Friday, February 19, 2010

BANFF

Just got back from watching the Banff Mountain Film Festival with Teresa. I think both she and I enjoyed it. Personally, I was terrified of the prospect (phwooph, this didn't happen) of having to cheer, as my name (ticket) emerged from the raffle box, a winner.

Back to the point. I almost cried with joy and excitement at the opening credits, watching superfit guys and girls vaulting off rocks to cling into almost invisible holds, mountain bikers zooming and zagging through trees and stalling off banisters built twenty feet off the ground. One image I'll never forget was at the 2003 Film Fest, where you follow a mountain biker from behind, and he rides right off a cliff, bunny hops into the void, then busts out a parachute and some ill moves mid-air til ground. Never forgetting that one.

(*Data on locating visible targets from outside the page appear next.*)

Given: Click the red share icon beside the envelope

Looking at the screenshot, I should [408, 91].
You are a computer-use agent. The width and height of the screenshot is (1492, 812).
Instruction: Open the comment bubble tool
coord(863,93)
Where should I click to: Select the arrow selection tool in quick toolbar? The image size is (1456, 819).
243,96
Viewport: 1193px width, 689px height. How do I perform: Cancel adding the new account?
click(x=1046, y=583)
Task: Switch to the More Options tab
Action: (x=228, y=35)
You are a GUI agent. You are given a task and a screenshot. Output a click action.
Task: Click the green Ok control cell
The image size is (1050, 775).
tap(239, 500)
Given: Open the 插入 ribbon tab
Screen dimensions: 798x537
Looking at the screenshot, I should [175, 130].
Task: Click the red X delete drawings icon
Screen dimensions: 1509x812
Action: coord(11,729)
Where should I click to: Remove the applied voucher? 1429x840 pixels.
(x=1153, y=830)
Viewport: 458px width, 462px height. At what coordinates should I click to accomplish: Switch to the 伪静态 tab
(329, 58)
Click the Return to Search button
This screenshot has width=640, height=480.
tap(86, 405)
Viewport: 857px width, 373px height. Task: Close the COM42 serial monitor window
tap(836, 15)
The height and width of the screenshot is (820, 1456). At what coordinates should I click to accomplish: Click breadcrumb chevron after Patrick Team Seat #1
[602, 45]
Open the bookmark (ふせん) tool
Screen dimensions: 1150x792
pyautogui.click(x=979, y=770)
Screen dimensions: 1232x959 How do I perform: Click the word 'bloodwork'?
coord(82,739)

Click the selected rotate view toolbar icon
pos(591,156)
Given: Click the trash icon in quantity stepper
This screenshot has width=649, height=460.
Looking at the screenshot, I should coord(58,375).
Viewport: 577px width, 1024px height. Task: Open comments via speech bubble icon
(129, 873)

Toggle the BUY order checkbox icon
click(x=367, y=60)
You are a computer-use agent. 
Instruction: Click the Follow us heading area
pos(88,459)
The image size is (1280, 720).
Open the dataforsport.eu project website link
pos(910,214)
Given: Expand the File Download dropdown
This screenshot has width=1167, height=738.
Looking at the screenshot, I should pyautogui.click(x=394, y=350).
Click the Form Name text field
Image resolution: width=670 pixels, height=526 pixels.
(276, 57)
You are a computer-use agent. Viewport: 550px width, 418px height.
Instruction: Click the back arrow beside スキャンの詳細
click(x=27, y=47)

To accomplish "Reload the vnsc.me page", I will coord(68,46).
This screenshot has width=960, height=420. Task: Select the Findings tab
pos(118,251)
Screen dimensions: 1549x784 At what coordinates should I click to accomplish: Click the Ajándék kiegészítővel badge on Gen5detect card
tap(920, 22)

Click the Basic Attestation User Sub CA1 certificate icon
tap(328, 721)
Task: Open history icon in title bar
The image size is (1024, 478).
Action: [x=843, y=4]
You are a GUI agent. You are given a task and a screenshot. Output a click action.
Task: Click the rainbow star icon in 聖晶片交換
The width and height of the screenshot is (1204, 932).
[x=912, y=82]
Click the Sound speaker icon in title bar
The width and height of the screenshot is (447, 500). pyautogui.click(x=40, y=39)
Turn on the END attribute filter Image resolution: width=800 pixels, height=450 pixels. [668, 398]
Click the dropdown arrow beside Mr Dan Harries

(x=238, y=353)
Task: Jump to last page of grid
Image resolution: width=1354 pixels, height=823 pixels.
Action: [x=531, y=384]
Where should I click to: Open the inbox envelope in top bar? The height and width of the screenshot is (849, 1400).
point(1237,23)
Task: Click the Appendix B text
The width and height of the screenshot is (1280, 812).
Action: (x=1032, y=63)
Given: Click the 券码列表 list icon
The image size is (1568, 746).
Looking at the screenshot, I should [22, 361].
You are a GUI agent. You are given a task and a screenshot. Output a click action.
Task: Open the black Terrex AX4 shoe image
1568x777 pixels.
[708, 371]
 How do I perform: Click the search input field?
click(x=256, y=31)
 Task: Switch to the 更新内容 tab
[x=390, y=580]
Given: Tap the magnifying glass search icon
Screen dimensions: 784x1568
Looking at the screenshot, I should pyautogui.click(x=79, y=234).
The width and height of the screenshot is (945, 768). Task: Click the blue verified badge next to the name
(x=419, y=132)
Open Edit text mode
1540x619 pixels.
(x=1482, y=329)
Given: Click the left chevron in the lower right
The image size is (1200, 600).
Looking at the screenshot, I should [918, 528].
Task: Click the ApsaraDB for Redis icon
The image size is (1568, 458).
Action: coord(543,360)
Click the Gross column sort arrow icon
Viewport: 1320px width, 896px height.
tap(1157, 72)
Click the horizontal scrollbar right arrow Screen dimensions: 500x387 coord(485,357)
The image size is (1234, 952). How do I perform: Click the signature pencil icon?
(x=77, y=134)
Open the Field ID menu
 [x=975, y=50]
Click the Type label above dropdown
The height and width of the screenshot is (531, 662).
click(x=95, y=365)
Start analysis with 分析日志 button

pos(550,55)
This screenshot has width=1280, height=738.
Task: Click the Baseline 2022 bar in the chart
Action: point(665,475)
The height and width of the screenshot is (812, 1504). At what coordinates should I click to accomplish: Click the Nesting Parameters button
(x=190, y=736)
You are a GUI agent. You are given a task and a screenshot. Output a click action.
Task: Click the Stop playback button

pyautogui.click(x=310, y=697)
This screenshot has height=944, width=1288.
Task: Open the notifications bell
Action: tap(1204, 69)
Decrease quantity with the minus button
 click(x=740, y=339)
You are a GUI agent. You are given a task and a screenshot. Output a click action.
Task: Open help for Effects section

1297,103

The movies here were, as always, inspiring and hair-raising. The first was a mountain biking one, pure adrenaline. Then there was a skiing video from Japan, some dudes ripping through powder 50 feet deep. A cracked out dude and some other guy he dragged along climbed a melting waterfall in Canada. The long film was about this Brit who cycled a tandem bicycle, picking up random people on the way, from northern alaska to the tip of Argentina. Took him more than two years, and he picked up some pretty great characters, gold prospectors, free thinkers, a South American cycling club, a 70 year old ex-rocket scientist with leukemia and a heart disfunction named Ernie (those two are going across the states next summer, for Ernie), some beach babes, a couple general enthusiasts. the last video of the first half was less adventurous but more important: a meditation on global climate change, taking its perspective from some bird population that lives on cliffs in Canada.

The second half of the festival was equally as sick. There was an extreme unicycle thing, which I didn't much like. My favorite might have been a movie about free solo climbing, starring some kid named Alex (who dropped out of college at 19, stole the family mini-van and started climbing every day) who free solo'd up some epic climbs, one in Utah and also Half Dome in Yosemite. The cracks he was in were insane, so small, and he made it look effortless. He would have his fingers in cracks and his feet basically planted on the vertical wall. There was a kayak-combo-solar power'd oven movie set in East Africa and Madagascar. An award winning film about free riding / free flying, where some dudes attached parachutes to their backs and skipped down Mont Blanc on skiis. Very artistic, pretty sweet. The last film was about some goofball nordic skiiers doing spins and jumping out of the woods.

Anyways, so much of the footage was so ridiculously beautiful. The films were inspiring because of their beauty, but also because I know that I have the ability (mental and physical talent) to accomplish a lot of what those guys were doing. I have a real problem committing myself to one sport, but I want to get really good at rock climbing. I probably can't ever free solo Half Dome, but I want to do well in Moab this spring break.

The other realization was that it was so nice to share this film festival with someone else. Most of the best memories one ever has are shared, there's someone beside them. There are some transcendental experiences that happen when you're alone, say running on snowmobile trails in finland, but the ones you can share may definitively be the best and most important of all.